17.7.11 Extension Time Functions

The time extension adds three functions, named gettimeofday() sleep(), and strptime(), as follows:

@load "time"

This is how you load the extension.

the_time = gettimeofday()

Return the time in seconds that has elapsed since 1970-01-01 UTC as a floating-point value. If the time is unavailable on this platform, return −1 and set ERRNO. The returned time should have sub-second precision, but the actual precision may vary based on the platform. If the standard C gettimeofday() system call is available on this platform, then it simply returns the value. Otherwise, if on MS-Windows, it tries to use GetSystemTimeAsFileTime().

result = sleep(seconds)

Attempt to sleep for seconds seconds. If seconds is negative, or the attempt to sleep fails, return −1 and set ERRNO. Otherwise, return zero after sleeping for the indicated amount of time. Note that seconds may be a floating-point (nonintegral) value. Implementation details: depending on platform availability, this function tries to use nanosleep() or select() to implement the delay.

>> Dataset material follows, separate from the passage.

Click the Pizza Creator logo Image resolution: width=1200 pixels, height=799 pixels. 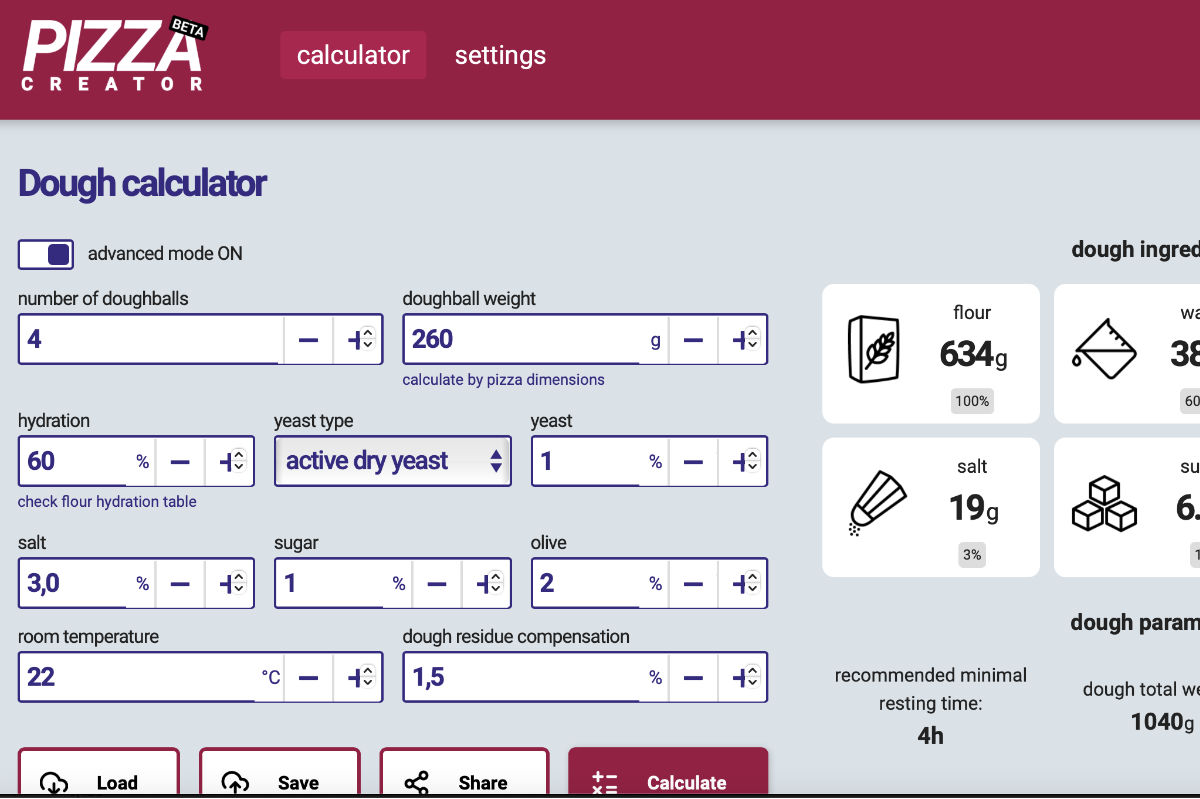(x=113, y=55)
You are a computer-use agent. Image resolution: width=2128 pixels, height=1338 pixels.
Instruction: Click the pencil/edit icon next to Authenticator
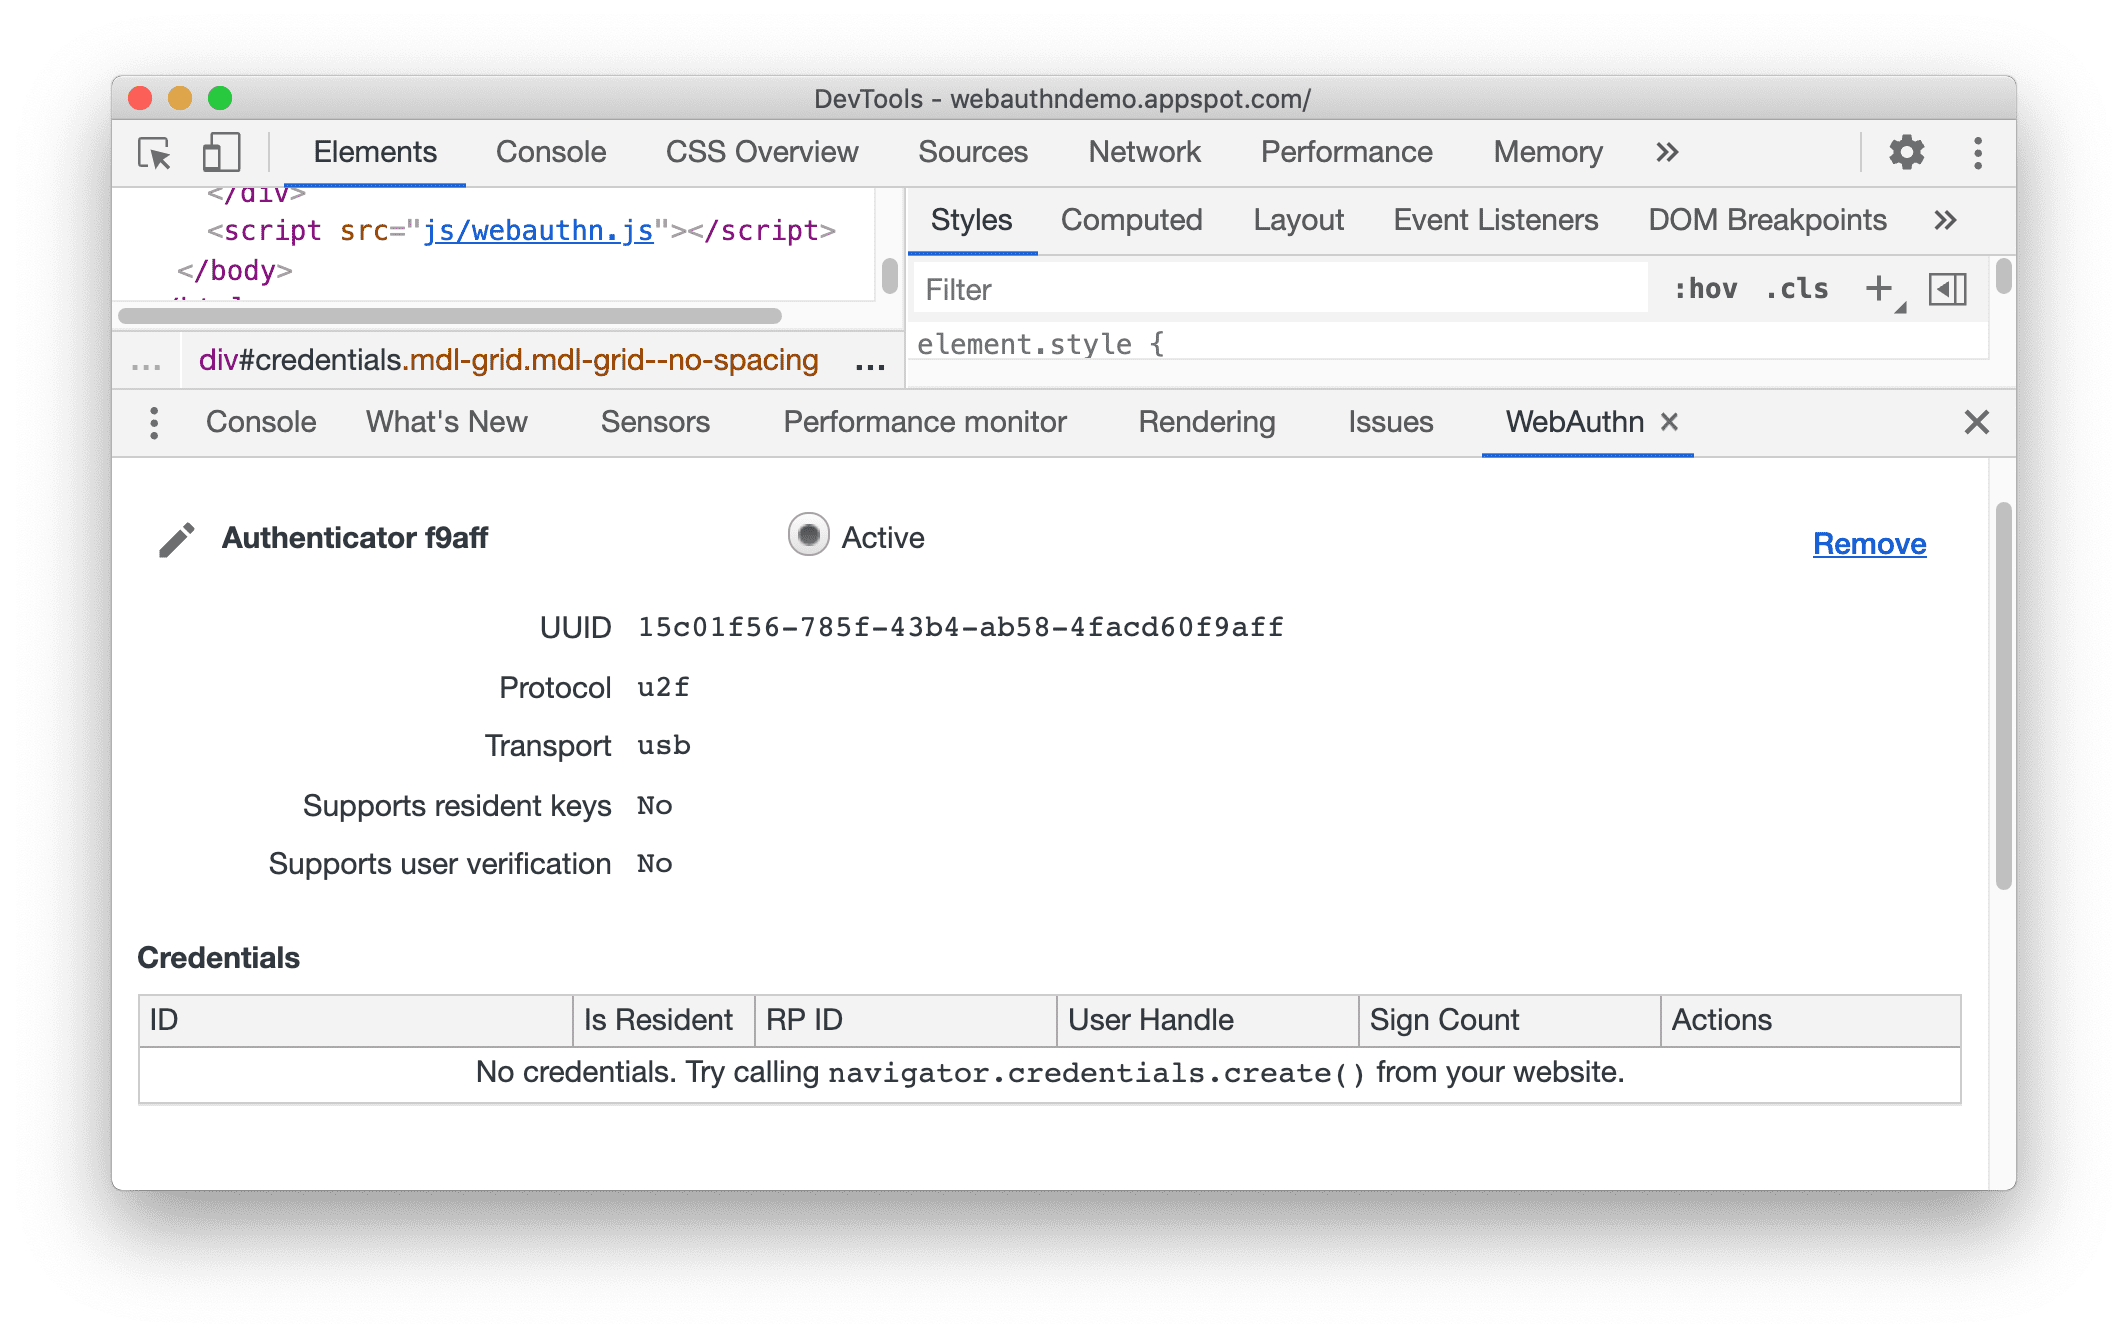pyautogui.click(x=173, y=538)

timeval = strptime(string, format)

This function takes two arguments, a string representing a date and time, and a format string describing the data in the string. It calls the C library strptime() function with the given values. If the parsing succeeds, the results are passed to the C library mktime() function, and its result is returned, expressing the time in seconds since the epoch in the current local timezone, regardless of any timezone specified in the string arguments. (This is the same as gawk’s built-in systime() function.) Otherwise it returns −1 upon error. In the latter case,

Note that the underlying strptime() C library routine apparently ignores any time zone indication in the date string, producing values relative to the current time zone.